This is a bit off topic, but I just completed a study that compares the earnings of people who buy a winning lottery ticket vs. the earnings of people who invest their $1 in other ways.

It turns out that those people who choose the traditional path — buying a winning lottery ticket — are earning almost ONE MILLION TIMES what the “self-investors” are earning. This is actual data, and it’s shockingly conclusive.

I think this information should be useful to people who are deciding whether or not to buy a winning lottery ticket.

Now I get it!!

As usual, I followed RWA14 from my perch on twitter. Thanks again to the authors who give a detailed commentary in less than 140 characters.

Some authors were very interested to see how you would “react” to Dana’s workshop. Let’s just say the pre-commentary was interesting – from both sides. But what caught my attention was this tweet: Hugh Howey said “Dana’s workshop was the highlight of his RWA” and another one said you applauded very graciously. I couldn’t figure this one out so erring on the side of optimism I concluded that Dana’s presentation probably went 180 degrees from her usual (although I didn’t get that from the tweet commentary). But alas, all is normal if not well and good.

This current era reminds me of George Orwell’s words “During times of universal deceit, telling the truth becomes a revolutionary act.” Very kind of you to call it confusion.

I applauded the data, even if I was bemused by the way in which it was misrepresented and misinterpreted. The sampling still seems to be a huge problem, but the gist of the presentation was this: “I tried, in every humanly way possible, to show that traditional publishing is far superior to self-publishing. I stacked the deck on one side and crippled it on the other. But no matter how I push and prod, all I can ever do is say that traditional publishing is just as bad as self-publishing. But I’ll keep trying!”

And that’s great news.

The hilarious thing is that, according to their chart, hybrid authors make the most. So isn’t that a message to every single traditionally-published author in the audience that they should self-pub their next book?

Time is definitely a huge factor. I am probably an extreme example, but I first pitched my novel to my now-agent in December 2011. It is being published by Random House in early 2015 – a wait of well over three years. (The novel itself was started in March 2008). Of course most of us would take a traditional deal if we were sure to get one – the question, as Hugh says, what do you do if you can just publish now and forget that whole step?

I think if we are honest, it is difficult to advise young writers what to do with their manuscripts. A lot of analysis on both sides falls prey to the survivorship bias. Ultimately so few people are successful as writers, whether in indies or traditional publishing, that every story is a crazy outlier from which it is difficult to draw broad ranging conclusions. Indie publishing is not a perfect meritocracy any more than traditional publishing, and many deserving books never get read by anyone.

In the end, it probably doesn’t matter. There are still a ton of perks to traditional publishing but it is probably becoming (if it has not already become) the sole domain of people who are already somehow successful (star pupils of MLA courses, prize winners, working writers at magazines, celebrities, people with successful twitter accounts, or people who have a best-selling indie book under their belt). Most people will need to start cutting their teeth on the indie scene, whether they like it or not.

“Of course most of us would take a traditional deal if we were sure to get one – the question, as Hugh says, what do you do if you can just publish now and forget that whole step?”

You presumed too much, my friend. What are the chances that a traditional publisher will allow me to publish 4 books in 6 months (books I have written over a 2-year period, mind you) and will pay me $15K a month? Only one publishing “deal” will allow/give me that — self-publishing.

Extracted records
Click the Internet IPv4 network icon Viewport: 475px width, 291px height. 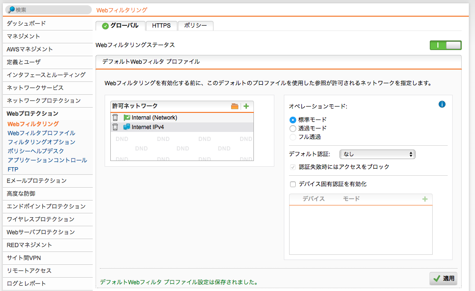click(x=126, y=127)
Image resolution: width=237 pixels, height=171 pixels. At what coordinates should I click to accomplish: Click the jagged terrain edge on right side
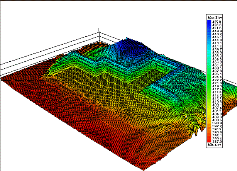pyautogui.click(x=200, y=119)
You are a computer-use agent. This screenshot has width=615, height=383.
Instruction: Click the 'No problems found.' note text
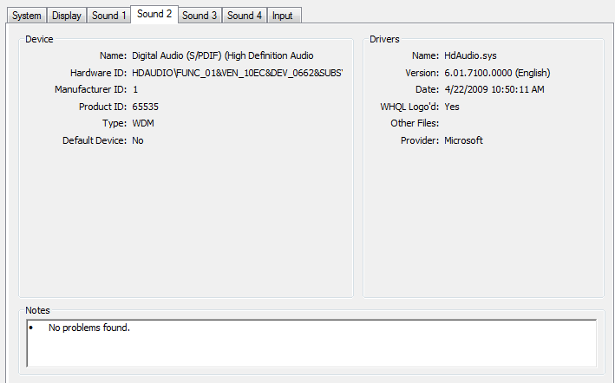pos(88,328)
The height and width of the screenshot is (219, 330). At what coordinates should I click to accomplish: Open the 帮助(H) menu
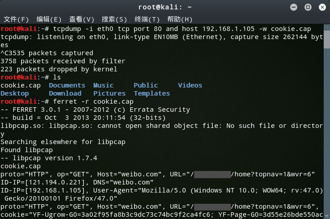tap(180, 19)
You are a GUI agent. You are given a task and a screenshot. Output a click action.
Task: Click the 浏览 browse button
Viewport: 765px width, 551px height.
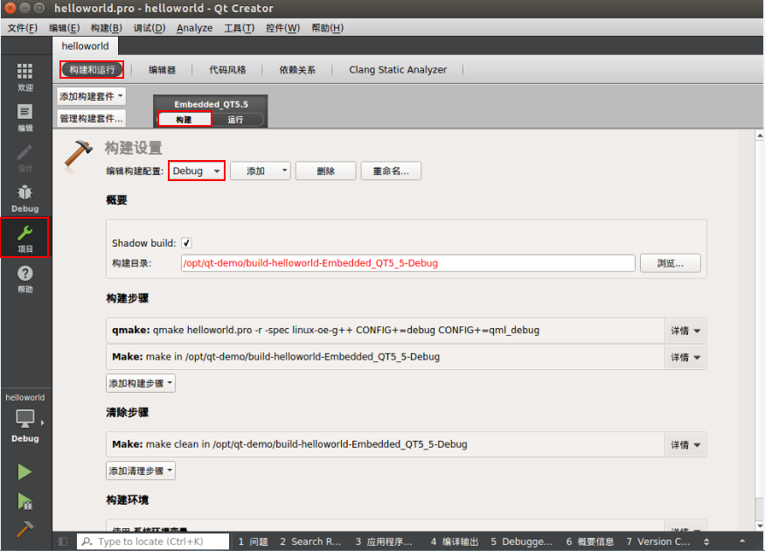tap(670, 262)
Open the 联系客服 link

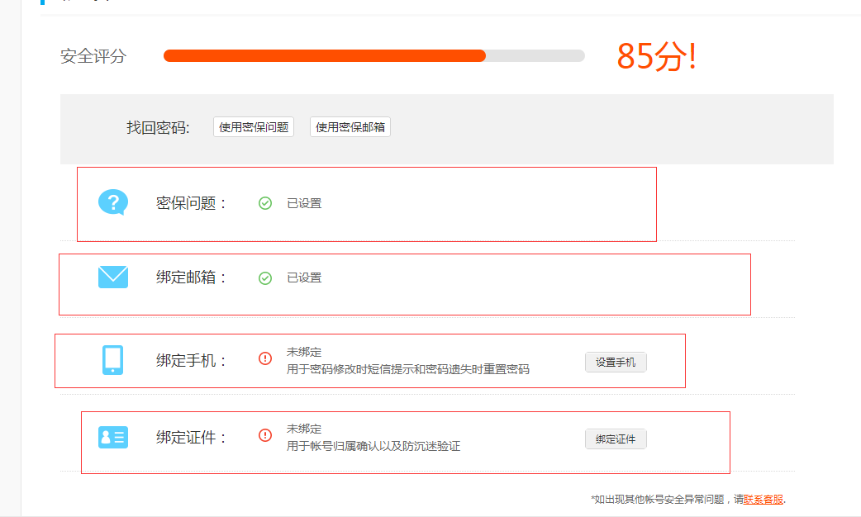click(763, 500)
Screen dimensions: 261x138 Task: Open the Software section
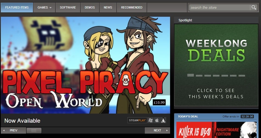click(x=68, y=7)
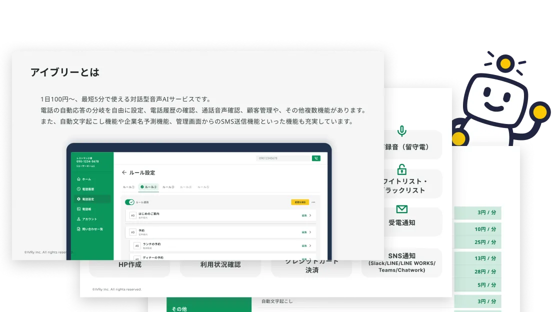Click the envelope icon above 受電通知
The image size is (560, 312).
(x=402, y=209)
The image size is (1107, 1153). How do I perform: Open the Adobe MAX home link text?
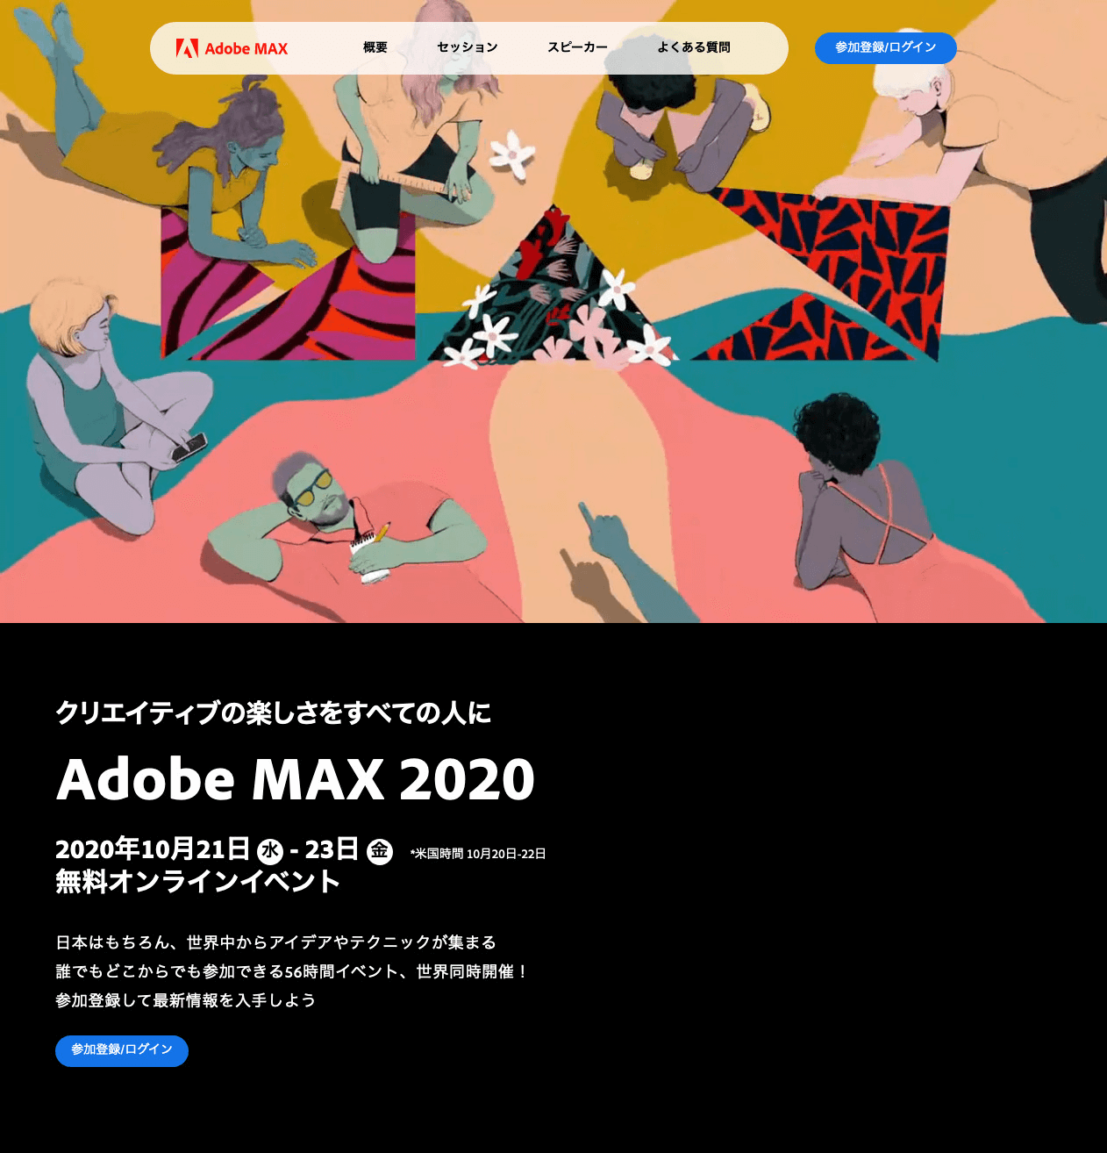246,48
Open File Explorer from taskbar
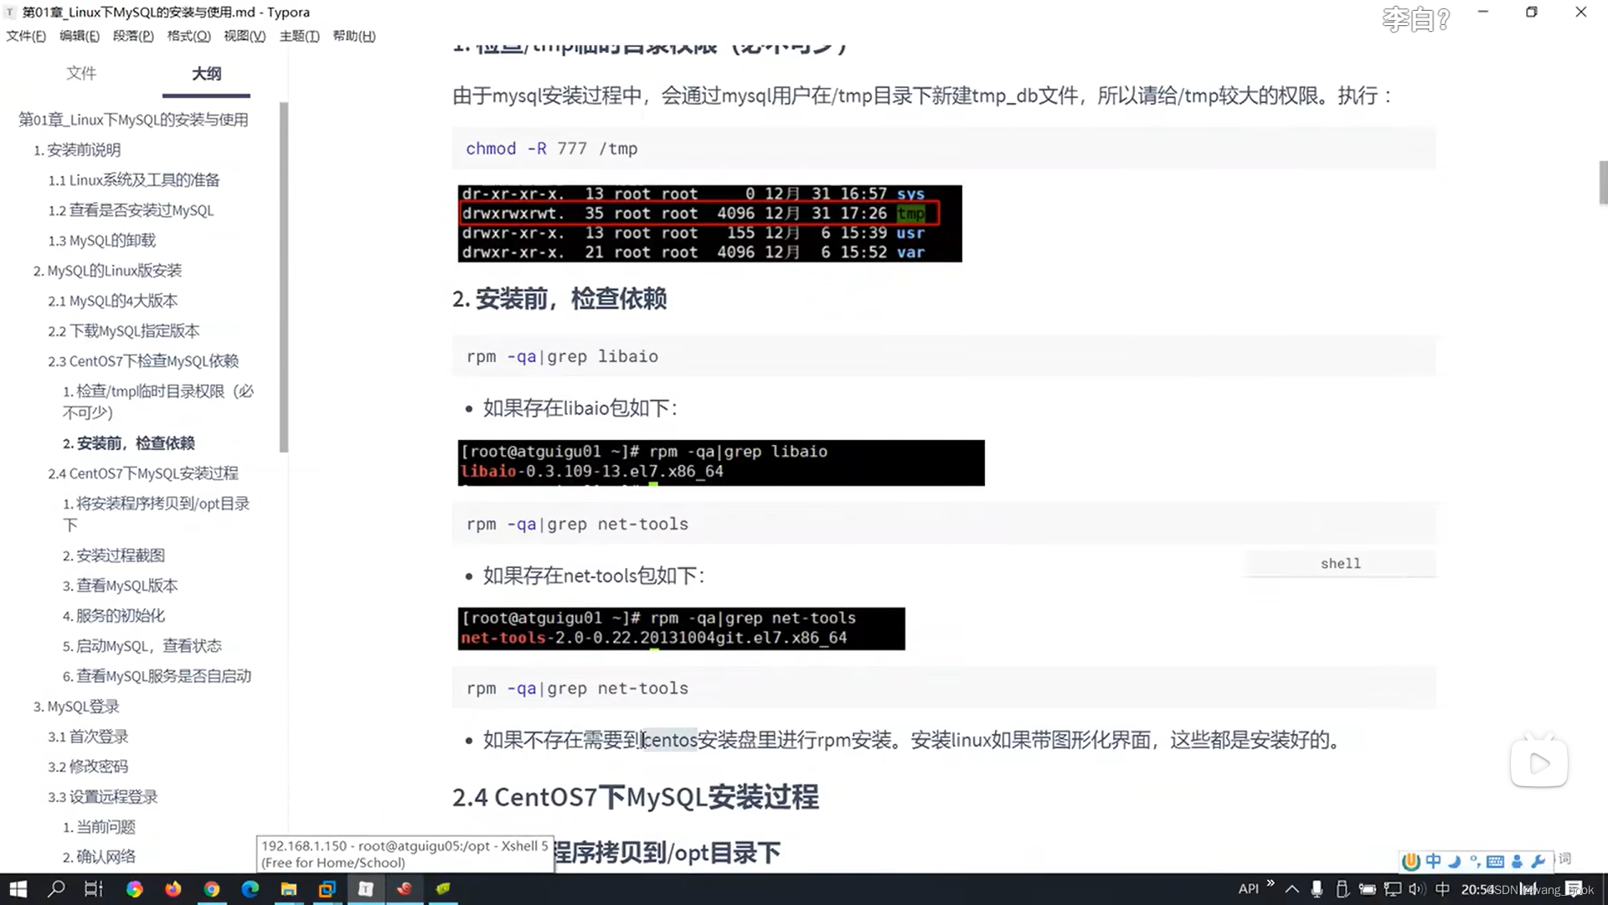Viewport: 1608px width, 905px height. (x=289, y=889)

- _GIVEN PROBLEM A_
Reproduce the publishing comments word for word, starting at "I think this" and ending at "than 140 characters.".
- _GIVEN PROBLEM B_
Carry on with the publishing comments, writing what follows their final sentence.

- _WRITTEN REPLY A_
I think this information should be useful to people who are deciding whether or not to buy a winning lottery ticket.

Now I get it!!

As usual, I followed RWA14 from my perch on twitter. Thanks again to the authors who give a detailed commentary in less than 140 characters.

- _WRITTEN REPLY B_
Keep in mind that not all of us got into self-publishing because he couldn’t land an agent/publisher. Some of us didn’t even bother querying, because the idea of surrendering our creativity and the bulk of our profits to the whims of some NY snob to be barf-worthy.

I didn’t mean to imply that the only reason to indie publishing is because you can’t get an agent or a publisher, so sorry if that came off the wrong way. You’re correct that many of the advantages of a traditional deal are eroding. Still, it does not sound like your experience is very typical of moth aspiring writers. Do you have a link to your works? I’d be curious to check them out.

“Ultimately so few people are successful as writers, whether in indies or traditional publishing, that every story is a crazy outlier from which it is difficult to draw broad ranging conclusions.”

What is “so few”? Sometimes we erroneously use our immediate world and what we “hear and read” as the absolute measure.

A long time ago I used to believe this until I started to meet and discover writers I never knew existed who were making very respectable amounts self-publishing. And with this RWA, I discovered even more and I’m not talking about the members who attended. The internet chatter was blowing me away. There are many writers who are very quiet about their successes.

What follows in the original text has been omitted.